Even before Covid-19, retail sales at brick-and-mortar stores had been changing. The marked decline was due in large part to the industry-changing increase in online shopping. But Covid-19 has accelerated the rate of closures of traditional in-store shopping companies. Department stores are closing – some we may know and love, that have been anchor businesses for malls and communities. Chris Isidore of CNN Business details the slow death of Sears and Roebuck (https://tulsaworld.com/news/national/sears-makes-it-through-holidays-but-is-dying-a-slow-death-experts-say/article_108e40a8-4b2d-53e9-84a5-f607dd0dddfc.html), but I think there is a lot to learn here about other industries – like denominational US American Christianity.
Sears is actually dying more slowly than their competition, not because they have managed online shopping better or because they are navigating in-person pandemic protocols more effectively. They are staying alive on their innovation from a generation ago.
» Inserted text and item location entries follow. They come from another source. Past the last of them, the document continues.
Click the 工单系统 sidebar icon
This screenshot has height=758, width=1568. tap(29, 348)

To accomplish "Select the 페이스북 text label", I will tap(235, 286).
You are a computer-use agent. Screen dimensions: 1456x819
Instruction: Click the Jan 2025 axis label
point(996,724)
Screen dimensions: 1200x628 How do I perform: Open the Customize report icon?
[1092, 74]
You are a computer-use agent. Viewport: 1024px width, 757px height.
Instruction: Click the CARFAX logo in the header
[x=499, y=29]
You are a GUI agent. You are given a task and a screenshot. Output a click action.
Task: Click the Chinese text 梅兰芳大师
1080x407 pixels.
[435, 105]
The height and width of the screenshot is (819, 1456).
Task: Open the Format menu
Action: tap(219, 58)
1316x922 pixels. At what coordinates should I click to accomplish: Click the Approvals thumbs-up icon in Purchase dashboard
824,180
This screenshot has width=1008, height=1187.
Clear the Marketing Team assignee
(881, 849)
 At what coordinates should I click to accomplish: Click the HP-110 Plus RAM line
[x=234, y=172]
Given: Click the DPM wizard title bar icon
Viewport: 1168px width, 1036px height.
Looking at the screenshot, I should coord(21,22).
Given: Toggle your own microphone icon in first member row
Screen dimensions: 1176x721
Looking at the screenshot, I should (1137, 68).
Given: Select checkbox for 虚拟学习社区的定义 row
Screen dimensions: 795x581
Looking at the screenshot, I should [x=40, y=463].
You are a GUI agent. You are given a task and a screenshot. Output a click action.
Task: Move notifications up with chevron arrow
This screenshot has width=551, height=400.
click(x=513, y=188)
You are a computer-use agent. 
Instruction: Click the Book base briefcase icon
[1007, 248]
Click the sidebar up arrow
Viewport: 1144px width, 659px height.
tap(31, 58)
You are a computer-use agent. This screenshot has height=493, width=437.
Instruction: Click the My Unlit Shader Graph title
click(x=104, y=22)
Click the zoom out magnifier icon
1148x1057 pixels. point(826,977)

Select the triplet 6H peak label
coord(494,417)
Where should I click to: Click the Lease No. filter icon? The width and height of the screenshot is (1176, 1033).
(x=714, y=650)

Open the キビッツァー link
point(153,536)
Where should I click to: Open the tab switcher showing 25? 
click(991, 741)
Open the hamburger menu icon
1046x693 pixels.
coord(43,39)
In their heyday, Sears developed top-of-the-line and state-of-the-art products and companies. They became the go-to for everything from tires to tools to dishwashers. Whirlpool, Craftsman, Black and Decker, Kenmore, DieHard batteries – all were started by Sears. These were some of the best in their industry at their time. Today, Sears is being sustained by selling off those companies. They also have a lot of property. Isidore writes, “Sears is biding its time until the market is more conducive.” They will wait to close more stores until property values increase and they can receive a better return on properties.
At some point, Sears stopped innovating and creating. This moved them into ‘maintenance mode.’ When culture shifted, they didn’t keep up, opting instead to die slower on the strength of their past successes.
This story sounds very familiar because I am involved with denominational US Christianity. Generations ago, denominational Christianity innovated. We started schools, hospitals, NGOs, and became cultural centers through human service. We also profited from these risks. Denominations grew in influence and membership, and many stocked away millions of dollars.
However, like department stores, culture has changed and much of denominational Christianity has rested on past successes for survival. In my work with the Greater Northwest Area of the United Methodist Church, we have church congregations with multimillion-dollar properties and million-dollar endowments, but less than 20 people in attendance on a Sunday morning. These congregations may survive longer than some who don’t have those assets, but are on the same path to church closure.
Innovation from a generation ago can only slow down, not stop, the process of closure and dissolution. Eventually, there will be nothing left on which to draw. The United Methodist Church has billions in assets from a generation ago. These assets are fruit dying on the vine because of the inability to risk again. Success breeds entitlement, entitlement breeds control, control breeds stagnation, and stagnation breeds death.
Success in the new ministry context cannot be defined by dying more slowly than smaller, less financially solvent, churches and denominations. At one point the United Methodists were the second largest US American denomination behind the Southern Baptists. We ordained women, created an itinerant system so pastors could not get discriminated against, followed John Wesley’s radical path and ordained lay pastors, etc.
But by the 1960’s when civil rights changed culture, the UMC entered ‘maintenance mode’. It did not innovate around inclusion, race, and culture. Now it feels like we are ‘waiting for the market to become more conducive’, so we can maximize our slow death. Lack of risk and innovation has brought about a church that is 94% white, gotten caught in culture wars, and seen now two generations reject its prophetic place in the world.
Isidore does not suggest a path forward for Sears and Roebuck. Sears has lost 1000 stores in less than three years. The United Methodists and US American denominations are on the same path. So what is the way forward for US American denominational Christianity?
Innovation happens at the intersection of difference. The UMC can still leverage their successes of past generations for a future. Our area of the country has many BIPOC leaders available to build faith community if they receive freedom and resources. Practices like ordination, once forward-thinking, can be again if we can simplify and create new metrics for valuing young and BIPOC ministers. Innovation can happen in church and neighborhood partnerships that have been so successful in other cultural contexts like the Black church. Releasing the hold on worship to make a truly multicultural expression can make the church inviting again. These are but a few of the paths forward in a market that is not only conducive, but ready to engage.